Why did the media stop covering Black-owned spots as much?
The short answer is a shift in media. Before the 1990s, it was no problem to have African Americans featured in barbecue. In fact, it would be weird to do a barbecue story without African Americans.
I think (the change) is a reflection of this growing group called foodies. You know, they’re middle class people with more diverse palates than their parents. And they were very interested in authentic food experiences. The people who were trying to meet the needs of that audience, they just put out white people after white people after white people.
Either they were only asking other white people for recommendations on what to cover, or they were fundamentally uninterested in diversity.
All through the ’90s this starts feeding upon itself and gaining momentum to the point that during the 2000s, most of the barbecue media is focused on white people.
And yet going back to the 19th century, your book documents that barbecue was one of the few arenas where newspapers would write about Black business owners.
It was a mixed bag, because a lot of these journalists had attitudes, like some were racist. But then there were some that treated their subject with respect.
There’s a really interesting racial history of barbecue restaurants.

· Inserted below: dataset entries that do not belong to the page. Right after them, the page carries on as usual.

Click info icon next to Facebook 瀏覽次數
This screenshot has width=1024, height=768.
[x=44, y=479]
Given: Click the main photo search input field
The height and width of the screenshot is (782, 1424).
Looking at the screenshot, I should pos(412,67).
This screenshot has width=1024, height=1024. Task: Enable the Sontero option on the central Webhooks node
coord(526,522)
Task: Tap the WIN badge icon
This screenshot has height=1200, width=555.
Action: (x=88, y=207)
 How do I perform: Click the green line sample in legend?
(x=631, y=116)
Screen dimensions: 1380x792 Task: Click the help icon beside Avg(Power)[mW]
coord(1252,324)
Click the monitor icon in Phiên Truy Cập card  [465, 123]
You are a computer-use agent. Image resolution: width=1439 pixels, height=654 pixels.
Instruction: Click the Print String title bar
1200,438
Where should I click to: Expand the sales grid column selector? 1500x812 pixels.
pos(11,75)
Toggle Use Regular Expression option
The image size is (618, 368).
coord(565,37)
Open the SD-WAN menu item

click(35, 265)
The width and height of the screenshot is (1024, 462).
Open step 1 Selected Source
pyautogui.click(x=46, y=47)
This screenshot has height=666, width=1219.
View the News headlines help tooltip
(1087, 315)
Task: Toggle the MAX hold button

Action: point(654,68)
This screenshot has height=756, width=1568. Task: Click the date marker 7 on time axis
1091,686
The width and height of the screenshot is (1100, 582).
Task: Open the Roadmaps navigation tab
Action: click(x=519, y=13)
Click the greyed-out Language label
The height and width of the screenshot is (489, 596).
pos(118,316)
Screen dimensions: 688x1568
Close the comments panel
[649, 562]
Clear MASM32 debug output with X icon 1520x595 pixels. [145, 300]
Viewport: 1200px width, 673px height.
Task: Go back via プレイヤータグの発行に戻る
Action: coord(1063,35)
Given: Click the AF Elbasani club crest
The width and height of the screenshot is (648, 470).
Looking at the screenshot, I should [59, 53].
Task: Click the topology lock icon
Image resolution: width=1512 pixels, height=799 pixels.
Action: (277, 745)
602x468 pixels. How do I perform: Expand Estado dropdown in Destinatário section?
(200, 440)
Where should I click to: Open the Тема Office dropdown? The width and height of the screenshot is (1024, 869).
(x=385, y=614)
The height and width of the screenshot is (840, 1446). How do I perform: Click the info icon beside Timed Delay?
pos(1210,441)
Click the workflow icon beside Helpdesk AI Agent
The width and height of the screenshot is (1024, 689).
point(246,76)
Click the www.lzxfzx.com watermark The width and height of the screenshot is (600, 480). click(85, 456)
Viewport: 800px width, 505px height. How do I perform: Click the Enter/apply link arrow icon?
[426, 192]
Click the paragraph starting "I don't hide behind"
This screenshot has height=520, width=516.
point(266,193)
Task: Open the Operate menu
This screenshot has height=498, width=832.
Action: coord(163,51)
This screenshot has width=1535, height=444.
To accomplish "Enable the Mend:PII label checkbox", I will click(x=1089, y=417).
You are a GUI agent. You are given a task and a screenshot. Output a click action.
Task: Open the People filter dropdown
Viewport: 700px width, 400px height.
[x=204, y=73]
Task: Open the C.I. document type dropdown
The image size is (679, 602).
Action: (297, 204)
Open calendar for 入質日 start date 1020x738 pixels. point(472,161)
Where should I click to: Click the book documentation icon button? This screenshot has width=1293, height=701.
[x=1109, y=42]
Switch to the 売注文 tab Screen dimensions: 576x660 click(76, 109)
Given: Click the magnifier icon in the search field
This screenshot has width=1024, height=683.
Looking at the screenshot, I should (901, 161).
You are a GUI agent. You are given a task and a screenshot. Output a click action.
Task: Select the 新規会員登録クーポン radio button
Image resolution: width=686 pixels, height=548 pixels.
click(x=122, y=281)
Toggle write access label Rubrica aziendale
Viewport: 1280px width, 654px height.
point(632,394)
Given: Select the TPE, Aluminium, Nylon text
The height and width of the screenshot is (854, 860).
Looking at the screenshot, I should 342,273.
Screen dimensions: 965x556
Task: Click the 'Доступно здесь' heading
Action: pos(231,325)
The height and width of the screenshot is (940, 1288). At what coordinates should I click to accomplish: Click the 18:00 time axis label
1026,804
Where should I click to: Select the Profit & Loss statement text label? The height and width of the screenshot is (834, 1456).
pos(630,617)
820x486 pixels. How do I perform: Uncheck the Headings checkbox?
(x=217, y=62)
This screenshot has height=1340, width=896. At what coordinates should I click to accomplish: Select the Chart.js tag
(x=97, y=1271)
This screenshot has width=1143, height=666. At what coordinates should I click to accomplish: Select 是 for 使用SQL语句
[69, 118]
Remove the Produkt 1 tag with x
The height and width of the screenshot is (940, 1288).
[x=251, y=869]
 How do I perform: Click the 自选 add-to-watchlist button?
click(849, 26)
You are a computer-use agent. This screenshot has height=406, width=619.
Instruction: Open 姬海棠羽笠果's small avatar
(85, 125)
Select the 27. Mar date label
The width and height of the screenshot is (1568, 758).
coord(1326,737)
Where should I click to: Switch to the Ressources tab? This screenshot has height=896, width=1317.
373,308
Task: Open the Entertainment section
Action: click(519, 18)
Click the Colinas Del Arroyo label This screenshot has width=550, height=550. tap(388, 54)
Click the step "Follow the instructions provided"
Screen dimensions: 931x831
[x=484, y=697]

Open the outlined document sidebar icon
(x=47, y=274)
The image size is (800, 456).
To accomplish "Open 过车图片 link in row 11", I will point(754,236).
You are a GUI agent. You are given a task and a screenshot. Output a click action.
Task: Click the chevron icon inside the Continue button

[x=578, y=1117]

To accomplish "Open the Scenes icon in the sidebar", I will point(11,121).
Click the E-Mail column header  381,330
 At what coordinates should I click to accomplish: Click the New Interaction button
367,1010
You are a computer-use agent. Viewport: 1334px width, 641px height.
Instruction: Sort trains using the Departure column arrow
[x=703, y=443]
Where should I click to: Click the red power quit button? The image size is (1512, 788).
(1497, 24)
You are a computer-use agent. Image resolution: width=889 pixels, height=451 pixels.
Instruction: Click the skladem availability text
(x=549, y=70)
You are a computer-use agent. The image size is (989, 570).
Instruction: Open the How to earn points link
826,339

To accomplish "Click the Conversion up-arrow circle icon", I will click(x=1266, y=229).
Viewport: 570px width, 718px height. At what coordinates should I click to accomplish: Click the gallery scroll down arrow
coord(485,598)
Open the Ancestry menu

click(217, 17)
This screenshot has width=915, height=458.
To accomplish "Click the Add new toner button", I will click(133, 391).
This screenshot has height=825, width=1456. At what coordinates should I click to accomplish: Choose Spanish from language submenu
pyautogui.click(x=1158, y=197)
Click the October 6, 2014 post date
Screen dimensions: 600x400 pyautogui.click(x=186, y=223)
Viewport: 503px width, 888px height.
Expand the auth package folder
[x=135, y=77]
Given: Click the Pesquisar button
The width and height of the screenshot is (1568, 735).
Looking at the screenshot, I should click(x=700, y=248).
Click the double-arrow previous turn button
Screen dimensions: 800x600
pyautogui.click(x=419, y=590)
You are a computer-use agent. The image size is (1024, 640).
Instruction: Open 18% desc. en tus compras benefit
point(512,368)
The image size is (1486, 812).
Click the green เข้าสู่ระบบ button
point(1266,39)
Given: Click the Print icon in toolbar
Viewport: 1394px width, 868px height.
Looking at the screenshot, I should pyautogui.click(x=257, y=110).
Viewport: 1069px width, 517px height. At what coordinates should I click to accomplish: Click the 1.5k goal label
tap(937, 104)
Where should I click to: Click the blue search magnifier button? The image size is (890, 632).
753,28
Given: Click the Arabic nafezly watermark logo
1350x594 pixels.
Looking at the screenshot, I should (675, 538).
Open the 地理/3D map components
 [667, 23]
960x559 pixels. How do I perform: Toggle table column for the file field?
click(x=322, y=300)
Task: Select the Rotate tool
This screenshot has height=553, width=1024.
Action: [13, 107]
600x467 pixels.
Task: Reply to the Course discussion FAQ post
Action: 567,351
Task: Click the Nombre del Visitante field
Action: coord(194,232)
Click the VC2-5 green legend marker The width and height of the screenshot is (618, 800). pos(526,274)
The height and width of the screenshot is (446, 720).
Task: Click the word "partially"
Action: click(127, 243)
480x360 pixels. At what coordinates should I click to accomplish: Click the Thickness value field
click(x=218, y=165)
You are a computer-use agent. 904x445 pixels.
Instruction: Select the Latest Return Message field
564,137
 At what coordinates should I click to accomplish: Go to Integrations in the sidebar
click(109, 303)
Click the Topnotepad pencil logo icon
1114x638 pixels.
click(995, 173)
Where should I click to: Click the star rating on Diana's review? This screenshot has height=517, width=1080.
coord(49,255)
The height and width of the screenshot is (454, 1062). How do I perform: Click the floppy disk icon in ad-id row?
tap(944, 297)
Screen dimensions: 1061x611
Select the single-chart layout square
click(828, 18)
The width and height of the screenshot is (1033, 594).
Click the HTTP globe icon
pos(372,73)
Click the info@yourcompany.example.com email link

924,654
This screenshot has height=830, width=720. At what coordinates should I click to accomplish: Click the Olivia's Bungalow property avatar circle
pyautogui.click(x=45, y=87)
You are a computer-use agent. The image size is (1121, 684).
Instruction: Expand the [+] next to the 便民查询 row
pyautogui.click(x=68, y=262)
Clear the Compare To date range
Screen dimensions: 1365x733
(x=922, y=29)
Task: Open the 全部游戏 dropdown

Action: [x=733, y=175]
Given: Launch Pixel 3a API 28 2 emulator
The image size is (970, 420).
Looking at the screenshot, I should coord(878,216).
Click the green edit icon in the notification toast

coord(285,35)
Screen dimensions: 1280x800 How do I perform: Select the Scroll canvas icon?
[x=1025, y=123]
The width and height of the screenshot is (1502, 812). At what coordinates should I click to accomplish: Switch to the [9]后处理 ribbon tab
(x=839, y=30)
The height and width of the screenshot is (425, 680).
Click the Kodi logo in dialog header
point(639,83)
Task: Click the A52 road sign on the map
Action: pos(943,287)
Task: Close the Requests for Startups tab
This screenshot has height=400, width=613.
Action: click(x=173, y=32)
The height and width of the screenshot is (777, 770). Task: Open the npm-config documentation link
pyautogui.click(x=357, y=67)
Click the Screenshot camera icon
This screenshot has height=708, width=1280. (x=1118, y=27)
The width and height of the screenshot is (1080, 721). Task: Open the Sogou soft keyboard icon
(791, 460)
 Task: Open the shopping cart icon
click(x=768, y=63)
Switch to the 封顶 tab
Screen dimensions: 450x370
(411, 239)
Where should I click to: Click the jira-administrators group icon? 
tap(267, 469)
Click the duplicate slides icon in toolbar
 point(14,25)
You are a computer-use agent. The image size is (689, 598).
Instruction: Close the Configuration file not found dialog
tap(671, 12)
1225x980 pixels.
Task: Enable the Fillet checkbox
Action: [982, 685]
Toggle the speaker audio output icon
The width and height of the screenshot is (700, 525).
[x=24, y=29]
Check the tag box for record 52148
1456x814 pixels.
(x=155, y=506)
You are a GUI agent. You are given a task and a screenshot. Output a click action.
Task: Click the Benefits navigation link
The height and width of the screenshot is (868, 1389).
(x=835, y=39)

Unlike soul food restaurants, whites were willing to go into the Black part of town for barbecue.
Barbecue practitioners were fewer in number, and had a very coveted skill. And there was a conventional wisdom, because of all the centuries of connecting blackness with barbecue, that the very best barbecue was going to be made by an African American.
You had Black entrepreneurs running barbecue restaurants that were whites only. The Black customers had to get a takeout out of a back window. By the time we get to the civil rights era, you actually have African Americans picketing Black restaurants to desegregate.
You note that another arena where Black chefs have been left out is the barbecue competition circuit.
The early days of competitions, you had African Americans participating. I don’t think a lot of people know this, but the first winner of the Memphis in May competition was a Black woman. In the early days of the American Royal, African Americans did pretty well.
When these competitions started getting big and more corporate, you start to see African American participation wane. And I think it’s a function of money. I mean, the entry fees, the food you’ve got to buy, the rigs you’ve gotta have. And also the lifestyle, because if you want to make serious money on the competition circuit, you need to be in several contests. The average worker has two weeks of vacation.
You’ve said you were surprised how many local food writers had no knowledge of Black-owned barbecue spots.
It was very disappointing. I would say that trend held up for just Black restaurants in general, even soul joints. I can’t tell you how many people are like, ‘Yeah, we don’t really have any.’ And then you know, there’s like 10 spots. And some of them have been around for 25 years.
It just made me wonder: To what extent are these food writers and others really serving their community? I know that if people knew about these places, they would go. I know that.
Is this laziness? Lack of representation in media?
We just don’t have a lot of African Americans in food writing. There are more now than there were 10 years ago, for sure.
Of all the aspects of African American culture, food is the one that gets the least amount of love. The key cultural icons in African American culture don’t talk about it that much. Almost every aspect of Black culture has gone global — African American culture. The way we dress, sing, talk, entertain, play sports, dance. Everything except our food. I’m trying to figure out why.